LISTE DES TÂCHES >>
1. Recopiez, dans l'article sur le sommet des leaders américano-africains, la portion allant de « Le sommet des » jusqu'à « Commerce des États-Unis. ».
2. Énumérez les trois formes que prennent, selon l'article sur le sommet des leaders américano-africains, les accords portant sur des réalisations concrètes.
3. Rédigez la suite de l'article sur le sommet des leaders américano-africains, à partir de sa dernière phrase.

PASSAGE SÉLECTIONNÉ >>
Des engagements concrets

Quels sont les principaux accords, annonces et faits marquants du deuxième sommet des leaders américano-africains qui vient de s’achever à Washington ? Un rendez-vous marqué par des promesses fermes du Président Biden et des accords entre groupes privés.
Le sommet des leaders américano-africains s’est ouvert par une telle fanfare, le mardi 13 décembre 2022, que les observateurs ont craint que le spectacle ne l’emporte sur le fond. Heureusement, les délégués ont été agréablement surpris. Divers accords portant sur des réalisations concrètes ont vu le jour, qu’il s’agisse d’accords d’investissement entre le gouvernement américain et le secteur privé, d’une série de nouvelles initiatives de financement ou de réunions bilatérales entre les chefs d’État africains, les institutions de financement du développement et les départements d’État et du Commerce des États-Unis.
Premier jour – mardi
En tête de l’ordre du jour de la première journée, figurait une réunion ministérielle à huis clos sur l’AGOA, ce texte législatif qui accorde aux entreprises africaines un accès en franchise de droits aux marchés américains. La question de savoir si le Congrès renouvellera le traité qui expire en 2025. L’accord, qui a connu un succès variable, se heurte à l’opposition de certaines industries, comme la filière avicole africaine, toujours réticente à l’idée de laisser libre cours à la concurrence étrangère.
Les parlementaires « doivent porter le texte au Congrès », juge un délégué de l’ambassade du Sénégal à Washington. Qui prévient : « S’ils ne prolongent pas l’AGOA au-delà de 2025, chaque pays aura besoin d’un accord commercial. »
Lors d’un débat, le président sénégalais Macky Sall, s’exprimant en sa qualité de président de l’Union africaine, a présenté les six priorités du continent en ce qui concerne les relations avec les États-Unis.

(Entrées de pointage sur documents et captures d'écran)
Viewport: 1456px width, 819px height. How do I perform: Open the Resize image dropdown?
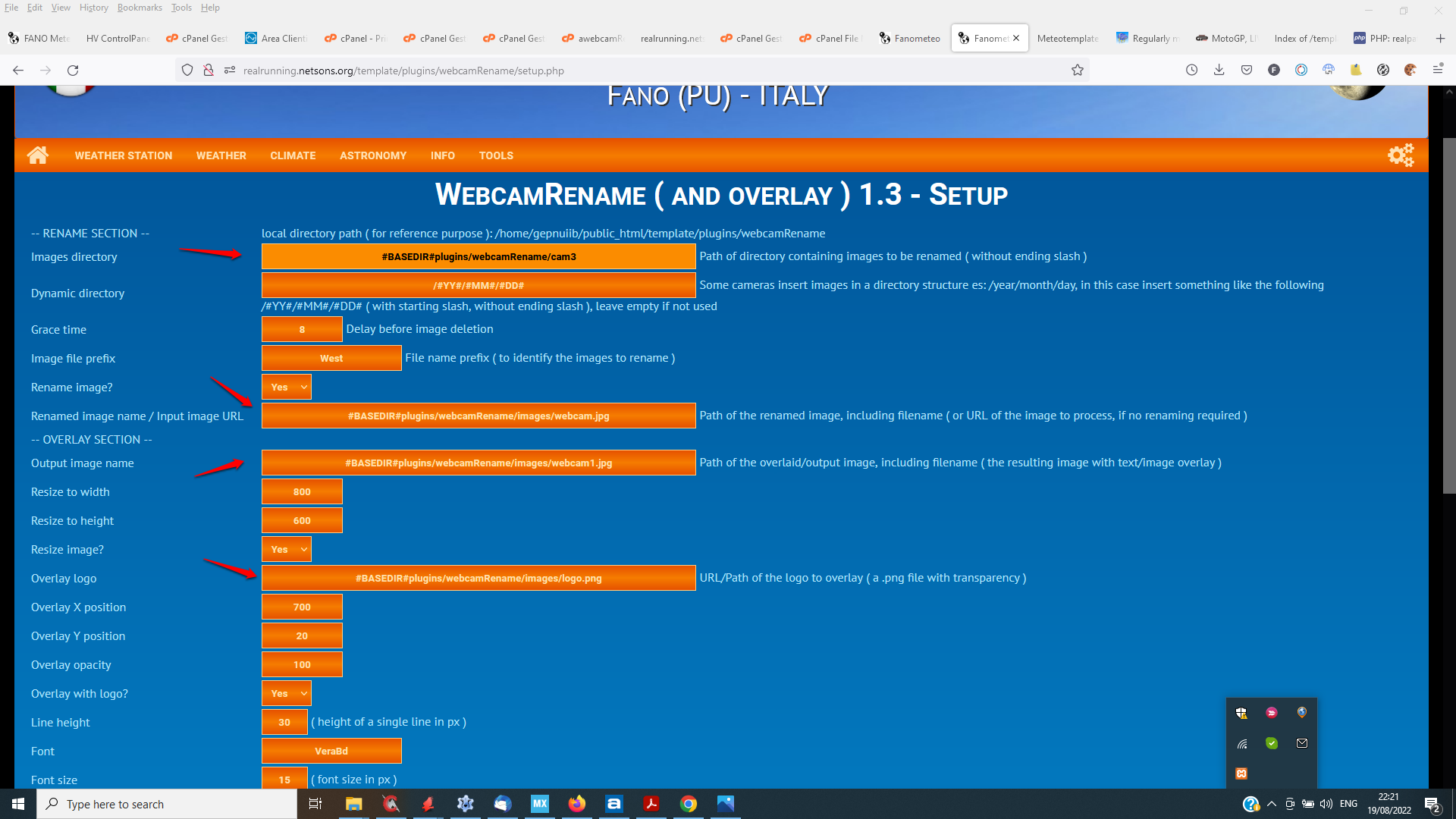click(x=286, y=549)
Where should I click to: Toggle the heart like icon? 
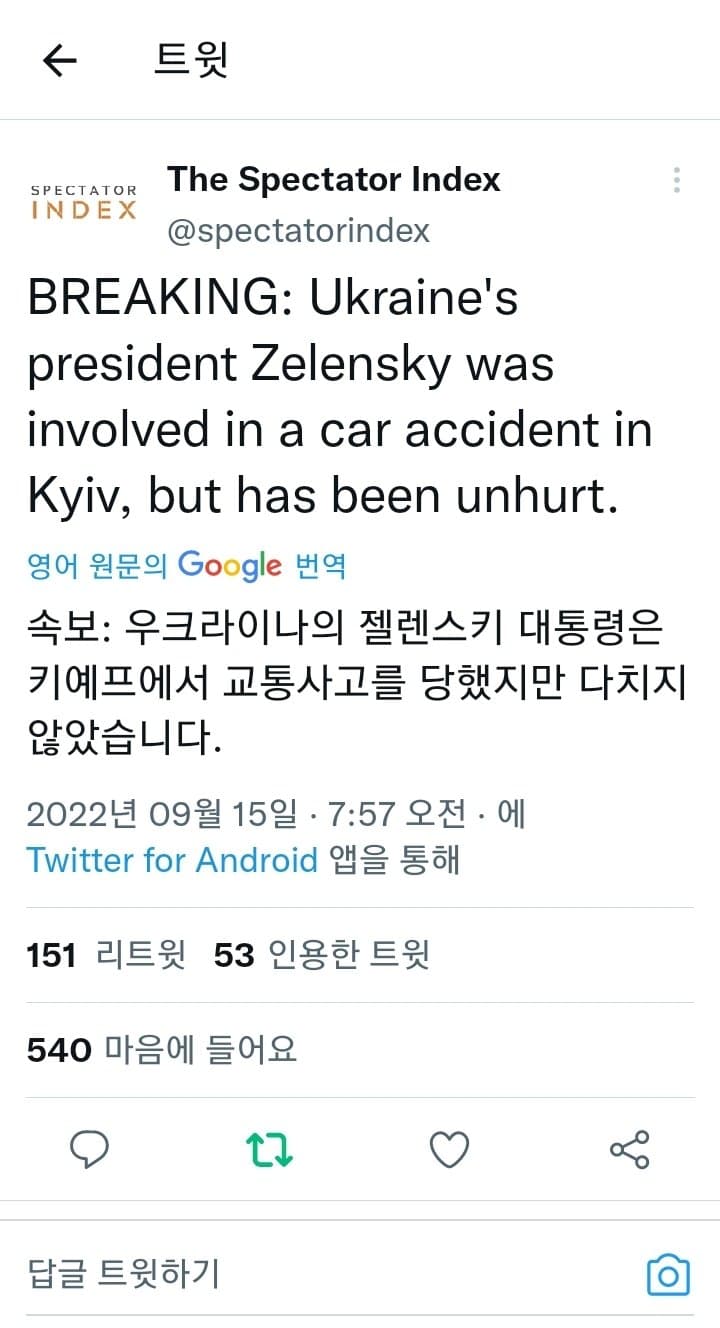[449, 1150]
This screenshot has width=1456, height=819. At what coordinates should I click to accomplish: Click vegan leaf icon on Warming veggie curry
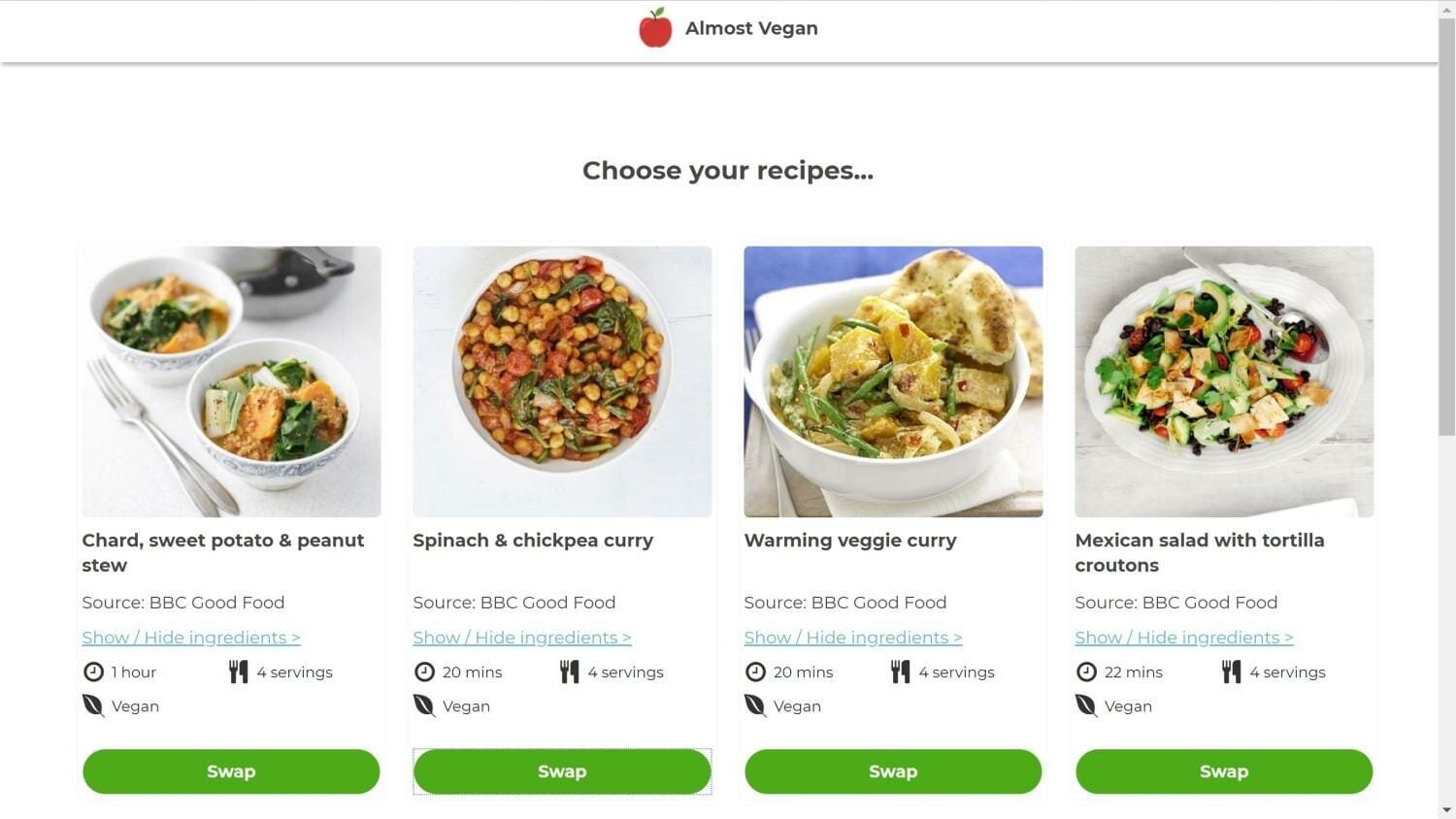tap(755, 705)
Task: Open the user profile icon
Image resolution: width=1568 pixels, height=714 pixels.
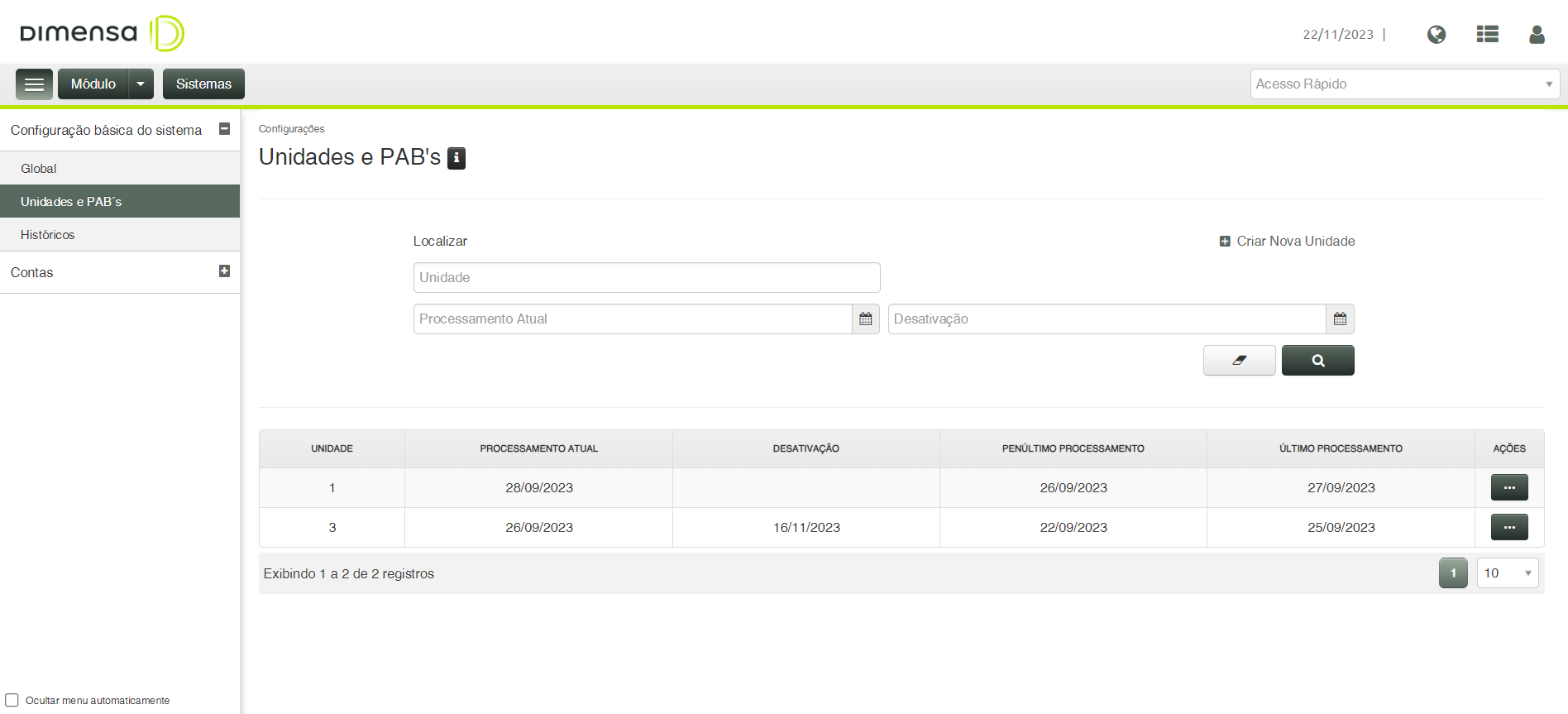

RÉSULTATS DES TÂCHES >>
1.
Le sommet des leaders américano-africains s’est ouvert par une telle fanfare, le mardi 13 décembre 2022, que les observateurs ont craint que le spectacle ne l’emporte sur le fond. Heureusement, les délégués ont été agréablement surpris. Divers accords portant sur des réalisations concrètes ont vu le jour, qu’il s’agisse d’accords d’investissement entre le gouvernement américain et le secteur privé, d’une série de nouvelles initiatives de financement ou de réunions bilatérales entre les chefs d’État africains, les institutions de financement du développement et les départements d’État et du Commerce des États-Unis.

2.
- Des accords d'investissement entre le gouvernement américain et le secteur privé
- Une série de nouvelles initiatives de financement
- Des réunions bilatérales entre les chefs d'État africains, les institutions de financement du développement et les départements d'État et du Commerce des États-Unis

3.
D’ailleurs, le Sénégal espère lancer des exportations d’énergie vers les États-Unis alors que son premier projet d’exportation de gaz est en voie d’achèvement. Des pourparlers ont débuté, le 13 décembre, en vue d’un éventuel accord commercial bilatéral au cas où l’AGOA serait annulée, révèle notre source.
Le Forum sur la paix, la sécurité et la gouvernance, où le secrétaire d’État américain Anthony Blinken a pris part avec le secrétaire à la défense Lloyd Austin, l’administratrice de l’USAid, Samantha Power, et le président de la Commission de l’Union africaine, Moussa Faki Mahamat, a constitué un autre temps fort de la première journée.
Les discussions ont porté sur le désir des États-Unis de sévir contre la Russie, qui fournit des armes bon marché et des mercenaires sur le continent, ainsi que sur la nécessité d’une gouvernance forte et de la stabilité après la série de coups d’État en Afrique de l’Ouest.
« Il est très difficile de trouver une issue aux problèmes de sécurité et aux difficultés économiques sans une réforme de la gouvernance, et nous devons être honnêtes, les tendances ne sont pas très bonnes », a déclaré Samantha Power lors du débat.
Le premier jour de la conférence a également été marqué par des manifestations de la communauté oromo de la diaspora éthiopienne. La foule a protesté contre l’arrivée du Premier ministre Abiy Ahmed dans la capitale en scandant : « Abiy Ahmed est un tueur ! »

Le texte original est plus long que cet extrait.